Text excerpt >>

As default the SEO Spider will wait 20 seconds to get any kind of http response from a URL. You can increase the length of waiting time, which is useful for very slow websites.

5XX Response Retries

This option provides the ability to automatically re-try 5XX responses. Often these responses can be temporary, so re-trying a URL may provide a 2XX response.

Max redirects to follow

This option provides the ability to control the number of redirects the SEO Spider will follow.

Store HTML

This allows you to save the static HTML of every URL crawled by the SEO Spider to disk, and view it in the ‘View Source’ lower window pane (on the left hand side, under ‘Original HTML’). This enables you to view the original HTML before JavaScript comes into play, in the same way as a right click ‘view source’ in a browser. This is great for debugging, or for comparing against the rendered HTML.

Store rendered HTML

This allows you to save the rendered HTML of every URL crawled by the SEO Spider to disk, and view in the ‘View Source’ lower window pane (on the right hand side, under ‘Rendered HTML’). This enables you to view the DOM like ‘inspect element’ (in Chrome in DevTools), after JavaScript has been processed.

Please note, this option will only work when JavaScript rendering is enabled.

Source excerpt >>
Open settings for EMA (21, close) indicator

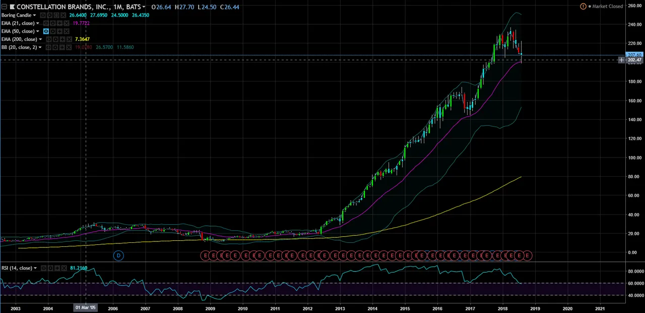(52, 23)
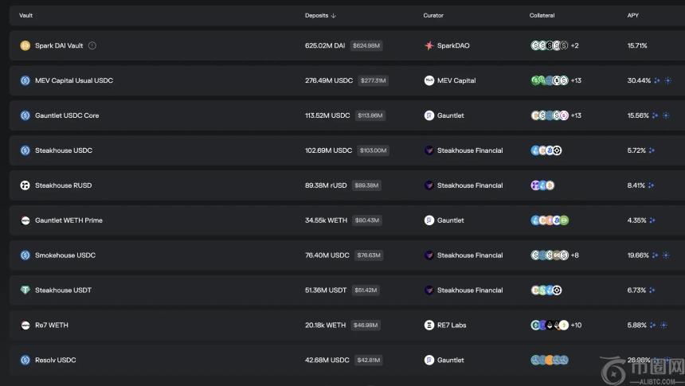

Task >> Write out the entire SEO Spider settings text word for word, without any changes. The listing is not needed for this exercise.

Finished exercise >>
As default the SEO Spider will wait 20 seconds to get any kind of http response from a URL. You can increase the length of waiting time, which is useful for very slow websites.

5XX Response Retries

This option provides the ability to automatically re-try 5XX responses. Often these responses can be temporary, so re-trying a URL may provide a 2XX response.

Max redirects to follow

This option provides the ability to control the number of redirects the SEO Spider will follow.

Store HTML

This allows you to save the static HTML of every URL crawled by the SEO Spider to disk, and view it in the ‘View Source’ lower window pane (on the left hand side, under ‘Original HTML’). This enables you to view the original HTML before JavaScript comes into play, in the same way as a right click ‘view source’ in a browser. This is great for debugging, or for comparing against the rendered HTML.

Store rendered HTML

This allows you to save the rendered HTML of every URL crawled by the SEO Spider to disk, and view in the ‘View Source’ lower window pane (on the right hand side, under ‘Rendered HTML’). This enables you to view the DOM like ‘inspect element’ (in Chrome in DevTools), after JavaScript has been processed.

Please note, this option will only work when JavaScript rendering is enabled.